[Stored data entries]
::::

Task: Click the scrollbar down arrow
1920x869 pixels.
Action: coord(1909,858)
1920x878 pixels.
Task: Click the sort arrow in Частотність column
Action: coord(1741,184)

::::

→ To do: Give back the data above word for word.

→ Your response:
Task: Click the scrollbar down arrow
1920x869 pixels.
Action: coord(1909,858)
1920x878 pixels.
Task: Click the sort arrow in Частотність column
Action: coord(1741,184)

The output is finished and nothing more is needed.